Figure 4.

NMR studies of the interaction between Ub and hHR23a UBA2 at pH 4.5. (A) Chemical shift perturbations in the individual amides in Ub caused by UBA2 binding. (B) Chemical shift perturbations in the individual amides in UBA2 caused by Ub binding. Data in both (A) and (B) correspond to the endpoints in titration. The horizontal bars on top of the plot in (B) indicate the location of UBA2’s α-helices. (C) Overlay of ¹H-¹⁵N HSQC spectra of ¹⁵N-labeled UBA2 at several titration points with unlabeled Ub; shown are regions corresponding to signals of G331 and S335. (D) Representative titration curves (symbols) and their fit to a 1:1 binding model (curves) for selected amides in ¹⁵N-labeled UBA2 upon addition of Ub.
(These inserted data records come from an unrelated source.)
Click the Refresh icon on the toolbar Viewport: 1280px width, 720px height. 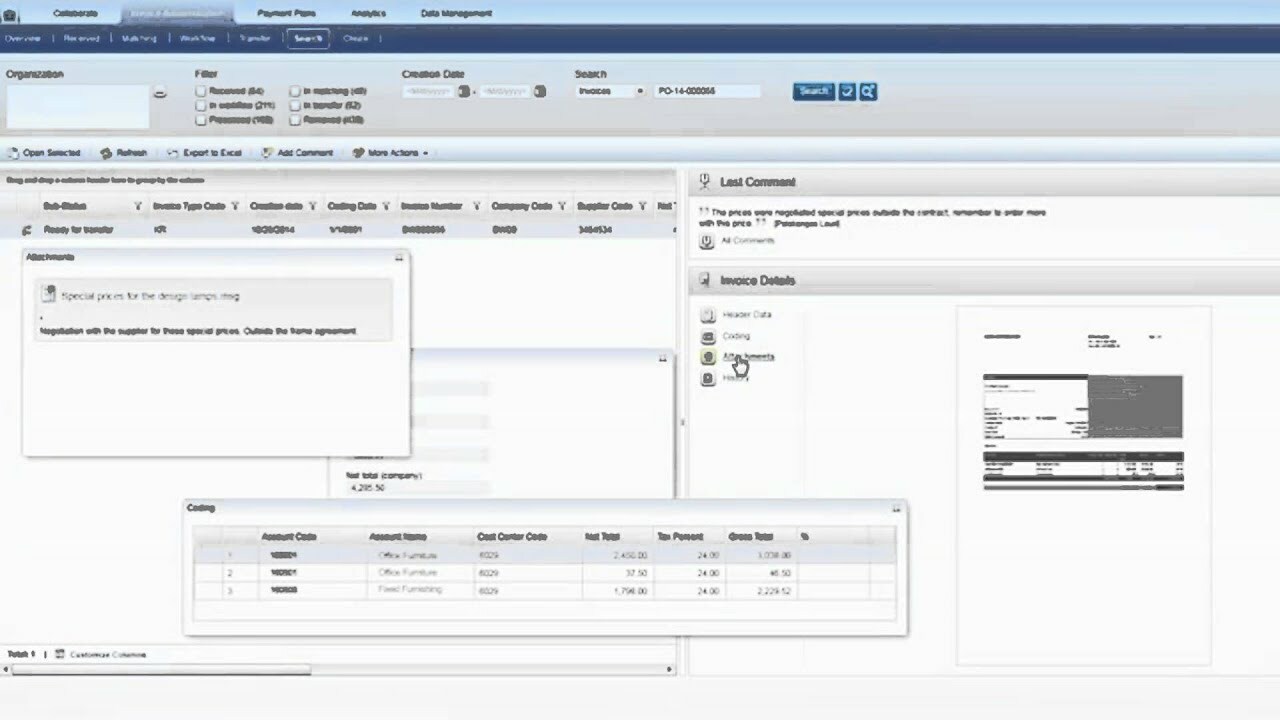point(105,153)
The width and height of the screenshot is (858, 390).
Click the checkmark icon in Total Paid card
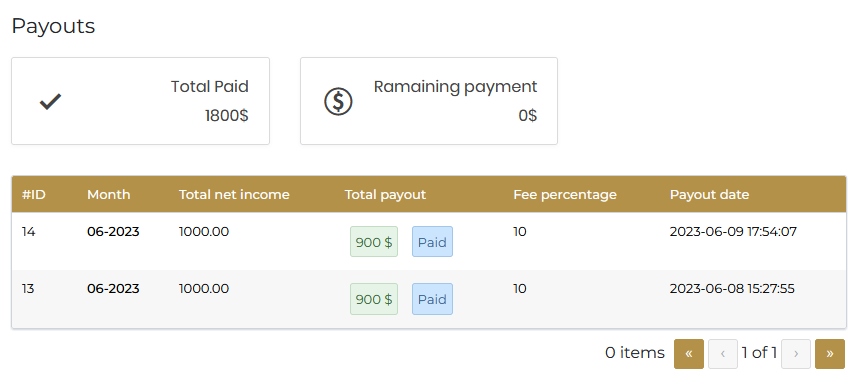tap(50, 101)
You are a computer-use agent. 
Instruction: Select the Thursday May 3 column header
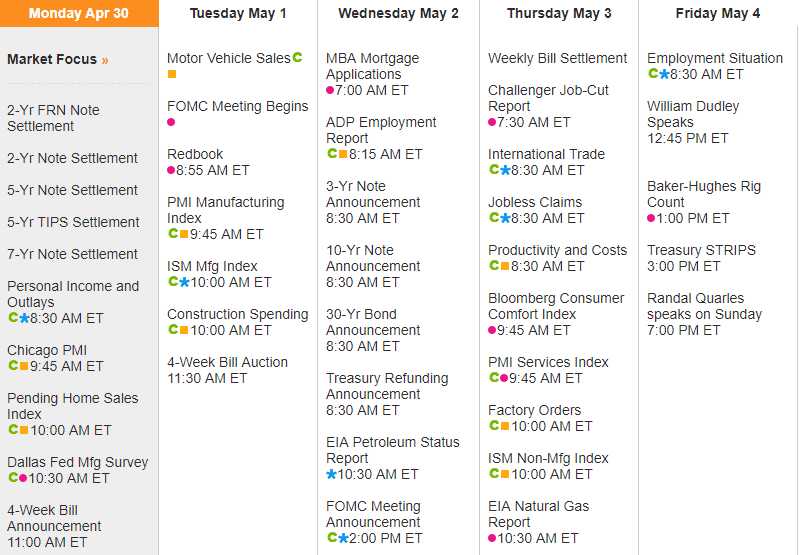pyautogui.click(x=559, y=14)
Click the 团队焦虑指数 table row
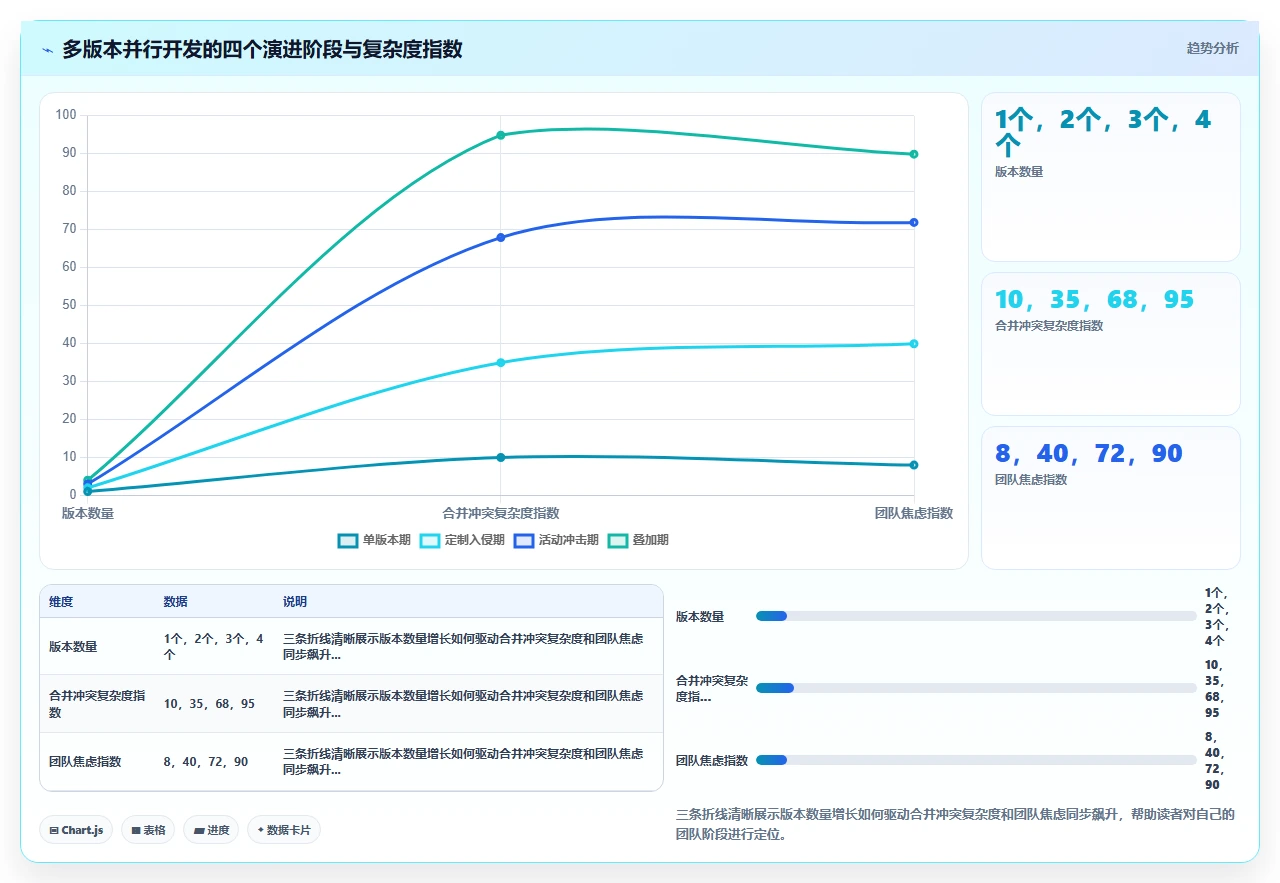Image resolution: width=1280 pixels, height=883 pixels. 351,762
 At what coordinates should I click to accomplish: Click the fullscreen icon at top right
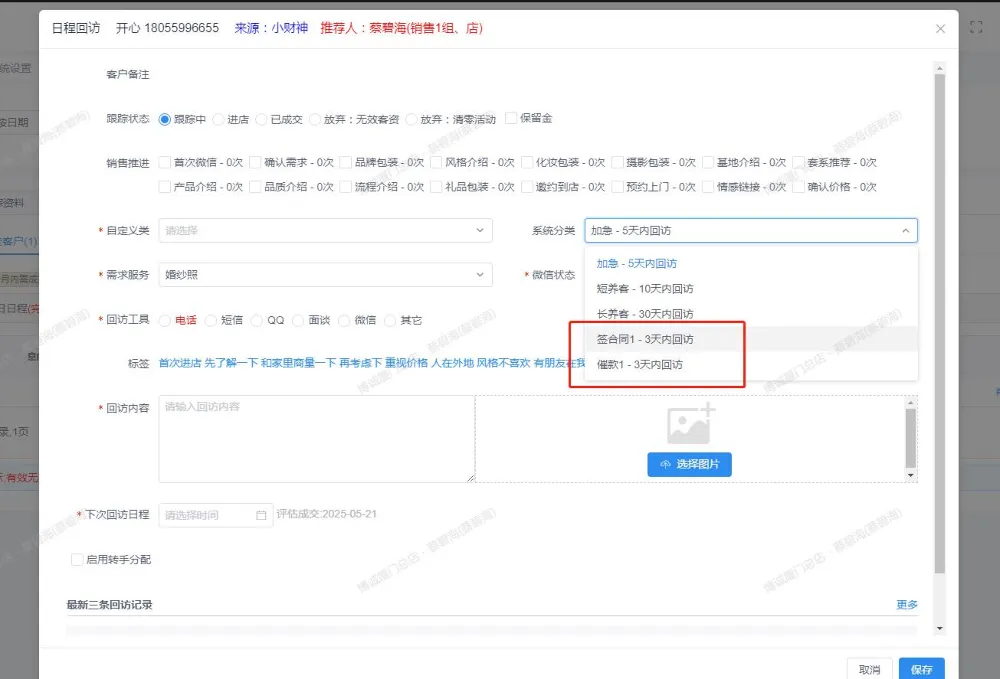coord(976,28)
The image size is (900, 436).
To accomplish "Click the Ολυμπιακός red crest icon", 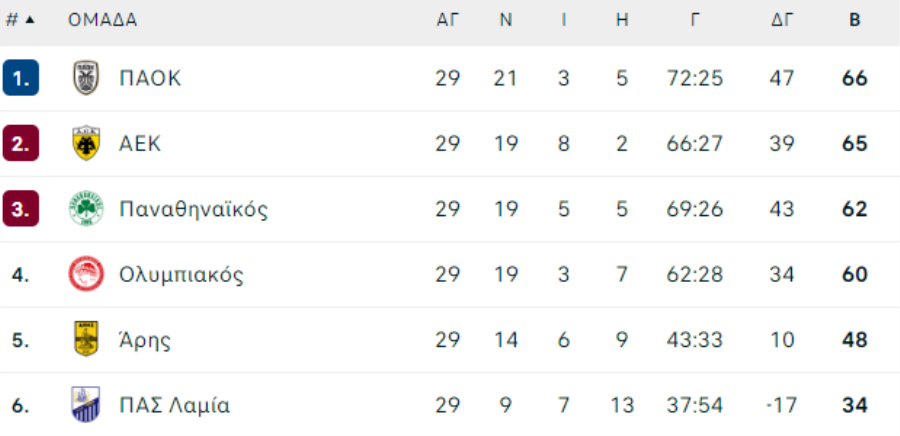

The K_d value averaged over 11 residues was 215 ±35 μM. (E, F) Map of the perturbations in Ub and UBA2 observed in this study (pH 4.5) on the structure of the Ub/UBA2 complex obtained at neutral conditions [25, 50]. UBA2 is shown as a ribbon (cyan), while Ub is colored green and shown as a ribbon in E and as a surface in F; the perturbed residues are colored red (Ub) and blue (UBA2).